We’re at a crossroads: we’ve witnessed the failure of sprawl, yet we continue to push further out because: 1. We need more housing, 2. Our cities have become inhospitable places to develop. If ever there was a time for an innovative leap on the scale of bricks and cars, it’s now.

kasita porch
Early rendering of KASITA

INNOVATION #4: The Everywhere Home

French anthropologist Marc Augé’s said that people in the modern world “are always, and never, at home.” Augé’s remark was a charge and caution against the homogenizing effects of globalization, but his words can also be interpreted another way. Technology gives us the ability to be at home—or at work, or with friends—no matter where we are in space. Similarly, technology allows us on-demand access to cars, sports equipment, music libraries, clothes, and food—all the stuff we used to store at home. We might not be at “home” in the sense of a particular address, but we have access to the resources our homes provide.

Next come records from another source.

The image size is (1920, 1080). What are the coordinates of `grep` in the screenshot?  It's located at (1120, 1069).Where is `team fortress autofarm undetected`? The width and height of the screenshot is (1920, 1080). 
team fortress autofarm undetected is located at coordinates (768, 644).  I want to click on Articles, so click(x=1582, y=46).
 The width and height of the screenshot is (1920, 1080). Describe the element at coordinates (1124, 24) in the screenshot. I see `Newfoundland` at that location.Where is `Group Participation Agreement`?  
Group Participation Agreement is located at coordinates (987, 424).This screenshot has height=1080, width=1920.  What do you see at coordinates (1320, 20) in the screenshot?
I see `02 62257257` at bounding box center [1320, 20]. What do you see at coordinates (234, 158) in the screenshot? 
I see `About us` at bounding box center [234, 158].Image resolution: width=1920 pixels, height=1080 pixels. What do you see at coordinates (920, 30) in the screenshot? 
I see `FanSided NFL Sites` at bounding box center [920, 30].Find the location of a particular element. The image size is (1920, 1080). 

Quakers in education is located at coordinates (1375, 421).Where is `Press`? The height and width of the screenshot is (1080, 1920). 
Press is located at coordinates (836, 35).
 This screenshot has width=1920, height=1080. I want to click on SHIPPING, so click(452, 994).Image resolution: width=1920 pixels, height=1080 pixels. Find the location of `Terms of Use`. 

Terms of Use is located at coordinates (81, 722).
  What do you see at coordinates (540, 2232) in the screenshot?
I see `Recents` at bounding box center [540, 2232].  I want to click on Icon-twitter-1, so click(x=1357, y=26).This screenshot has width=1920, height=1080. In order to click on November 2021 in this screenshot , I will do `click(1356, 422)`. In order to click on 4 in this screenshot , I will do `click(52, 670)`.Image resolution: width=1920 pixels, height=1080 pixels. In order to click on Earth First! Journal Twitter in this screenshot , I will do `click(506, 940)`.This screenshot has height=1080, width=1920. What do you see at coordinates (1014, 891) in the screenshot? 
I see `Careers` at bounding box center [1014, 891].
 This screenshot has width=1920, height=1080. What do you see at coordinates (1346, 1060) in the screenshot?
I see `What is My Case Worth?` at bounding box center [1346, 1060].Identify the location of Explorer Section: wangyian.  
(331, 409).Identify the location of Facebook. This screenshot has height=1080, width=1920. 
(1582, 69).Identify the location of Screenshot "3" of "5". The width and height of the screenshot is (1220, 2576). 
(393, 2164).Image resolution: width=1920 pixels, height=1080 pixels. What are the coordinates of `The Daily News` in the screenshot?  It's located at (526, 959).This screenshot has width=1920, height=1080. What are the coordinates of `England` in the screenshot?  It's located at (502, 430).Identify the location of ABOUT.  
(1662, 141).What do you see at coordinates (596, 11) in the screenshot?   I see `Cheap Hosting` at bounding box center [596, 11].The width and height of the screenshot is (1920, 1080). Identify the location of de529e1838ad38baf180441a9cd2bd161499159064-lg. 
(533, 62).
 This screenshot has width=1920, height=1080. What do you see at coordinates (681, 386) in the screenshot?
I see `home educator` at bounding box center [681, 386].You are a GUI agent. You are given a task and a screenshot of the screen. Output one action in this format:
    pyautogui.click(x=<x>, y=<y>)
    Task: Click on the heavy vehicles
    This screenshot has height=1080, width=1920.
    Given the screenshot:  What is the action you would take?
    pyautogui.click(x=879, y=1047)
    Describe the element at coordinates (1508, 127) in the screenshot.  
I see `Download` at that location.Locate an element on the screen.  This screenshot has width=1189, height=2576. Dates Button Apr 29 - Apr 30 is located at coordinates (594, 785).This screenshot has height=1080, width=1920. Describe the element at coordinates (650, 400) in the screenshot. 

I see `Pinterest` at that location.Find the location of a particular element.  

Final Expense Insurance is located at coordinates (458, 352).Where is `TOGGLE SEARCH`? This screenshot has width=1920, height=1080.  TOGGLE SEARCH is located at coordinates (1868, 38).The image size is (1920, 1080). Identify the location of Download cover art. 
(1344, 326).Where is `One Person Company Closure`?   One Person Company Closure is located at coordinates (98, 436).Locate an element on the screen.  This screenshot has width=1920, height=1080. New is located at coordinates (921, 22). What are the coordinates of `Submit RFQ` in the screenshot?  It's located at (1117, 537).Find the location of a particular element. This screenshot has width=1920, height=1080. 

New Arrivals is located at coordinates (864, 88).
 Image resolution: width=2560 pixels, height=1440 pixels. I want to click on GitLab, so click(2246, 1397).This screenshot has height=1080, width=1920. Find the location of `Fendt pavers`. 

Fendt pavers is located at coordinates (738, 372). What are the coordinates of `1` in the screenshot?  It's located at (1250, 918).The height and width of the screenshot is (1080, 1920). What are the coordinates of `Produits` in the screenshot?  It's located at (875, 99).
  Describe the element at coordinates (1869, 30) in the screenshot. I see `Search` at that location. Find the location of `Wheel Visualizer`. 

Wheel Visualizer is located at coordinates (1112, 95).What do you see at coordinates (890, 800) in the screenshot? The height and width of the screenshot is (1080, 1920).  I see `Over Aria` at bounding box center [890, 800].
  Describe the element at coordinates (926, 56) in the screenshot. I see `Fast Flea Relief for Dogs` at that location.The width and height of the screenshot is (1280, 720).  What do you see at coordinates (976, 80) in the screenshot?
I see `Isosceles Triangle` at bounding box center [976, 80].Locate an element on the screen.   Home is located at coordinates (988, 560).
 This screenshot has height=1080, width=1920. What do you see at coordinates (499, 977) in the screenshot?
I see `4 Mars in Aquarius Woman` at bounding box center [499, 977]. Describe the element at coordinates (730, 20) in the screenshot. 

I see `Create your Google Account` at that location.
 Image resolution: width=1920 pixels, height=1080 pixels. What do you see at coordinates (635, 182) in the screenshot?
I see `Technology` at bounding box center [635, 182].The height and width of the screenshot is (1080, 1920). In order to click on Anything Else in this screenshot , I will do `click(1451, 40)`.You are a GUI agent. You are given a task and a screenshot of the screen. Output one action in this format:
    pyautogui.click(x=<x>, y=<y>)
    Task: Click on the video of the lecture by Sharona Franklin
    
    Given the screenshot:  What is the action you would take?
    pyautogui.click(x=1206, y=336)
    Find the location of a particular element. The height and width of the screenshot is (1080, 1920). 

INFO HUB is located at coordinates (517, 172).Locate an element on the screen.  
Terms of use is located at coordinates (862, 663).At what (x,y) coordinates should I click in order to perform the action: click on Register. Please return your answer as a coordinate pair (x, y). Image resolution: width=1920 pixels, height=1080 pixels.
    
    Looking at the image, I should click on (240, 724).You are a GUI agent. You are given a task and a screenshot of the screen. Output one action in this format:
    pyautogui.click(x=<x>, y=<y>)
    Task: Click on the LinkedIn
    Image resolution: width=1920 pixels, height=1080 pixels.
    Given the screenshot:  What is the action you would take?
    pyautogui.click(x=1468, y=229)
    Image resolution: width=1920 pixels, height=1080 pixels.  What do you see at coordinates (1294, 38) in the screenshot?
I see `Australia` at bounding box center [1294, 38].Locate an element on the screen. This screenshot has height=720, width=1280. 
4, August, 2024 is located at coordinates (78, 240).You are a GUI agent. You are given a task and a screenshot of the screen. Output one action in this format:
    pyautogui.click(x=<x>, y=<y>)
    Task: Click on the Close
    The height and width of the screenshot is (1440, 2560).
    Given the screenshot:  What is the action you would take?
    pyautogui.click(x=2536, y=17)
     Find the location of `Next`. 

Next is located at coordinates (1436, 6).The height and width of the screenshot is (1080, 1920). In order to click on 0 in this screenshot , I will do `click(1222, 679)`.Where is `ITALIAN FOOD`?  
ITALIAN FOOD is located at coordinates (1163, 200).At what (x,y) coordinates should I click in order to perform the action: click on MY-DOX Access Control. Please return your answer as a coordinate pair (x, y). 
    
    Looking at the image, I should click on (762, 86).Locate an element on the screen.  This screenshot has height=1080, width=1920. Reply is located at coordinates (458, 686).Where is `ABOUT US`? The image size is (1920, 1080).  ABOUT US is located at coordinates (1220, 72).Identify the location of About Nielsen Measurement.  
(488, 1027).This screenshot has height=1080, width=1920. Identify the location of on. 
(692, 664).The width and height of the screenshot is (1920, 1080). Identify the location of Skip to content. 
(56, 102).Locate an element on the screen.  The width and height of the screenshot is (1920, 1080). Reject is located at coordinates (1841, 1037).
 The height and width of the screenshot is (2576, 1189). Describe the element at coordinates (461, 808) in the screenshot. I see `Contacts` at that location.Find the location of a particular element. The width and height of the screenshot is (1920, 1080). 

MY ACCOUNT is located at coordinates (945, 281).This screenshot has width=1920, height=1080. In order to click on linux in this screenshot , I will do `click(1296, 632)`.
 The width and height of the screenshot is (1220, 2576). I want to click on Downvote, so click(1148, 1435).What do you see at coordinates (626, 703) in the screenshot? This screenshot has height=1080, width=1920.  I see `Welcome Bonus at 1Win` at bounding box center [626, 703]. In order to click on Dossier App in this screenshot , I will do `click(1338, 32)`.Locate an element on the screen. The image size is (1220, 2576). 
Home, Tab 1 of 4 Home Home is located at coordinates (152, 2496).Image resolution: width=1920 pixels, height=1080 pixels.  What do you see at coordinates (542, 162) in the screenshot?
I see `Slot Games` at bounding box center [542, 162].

The next major innovation in housing will be designed around this new technological reality.

Conventional housing, particularly suburban housing, is designed around fixed space that requires its own transportation system, large caches of stuff, and rooms for each occupant. To have a complete home in this system is to have a complete life. But this approach to housing can’t adapt to the rapidly changing ways in which we live. The conventional home is a lot like a smartphone that doesn’t have access to data and must store all its information locally.

In contrast, many of our future homes will be fully connected with smartphone-levels of sophistication. Like smart devices, they will be designed with user experience at the top of mind. Many dwellings will be smaller because they don’t need to store as much stuff. Floorplans will also be downsized because they’ll be designed without unnecessary, unused spaces like foyers and formal dining rooms (Jony Ives wouldn’t put a rarely used, hard to maintain button on an iPhone, would he?). And just as you wouldn’t make a one-off smartphone, future homes will be mass produced, enjoying engineering efficiencies, increased quality, short construction time and low production costs.

Of course there will be more than small, smart, efficient urban homes in the future. There is no one-size-fits-all solution. But smart micro-homes are a solution that fits many. Single urban households make up anywhere from 30-50 percent of households in most major cities. In the future, we’re going to see a lot more housing that’s compact and adaptable—houses that allow people to be at home wherever they are.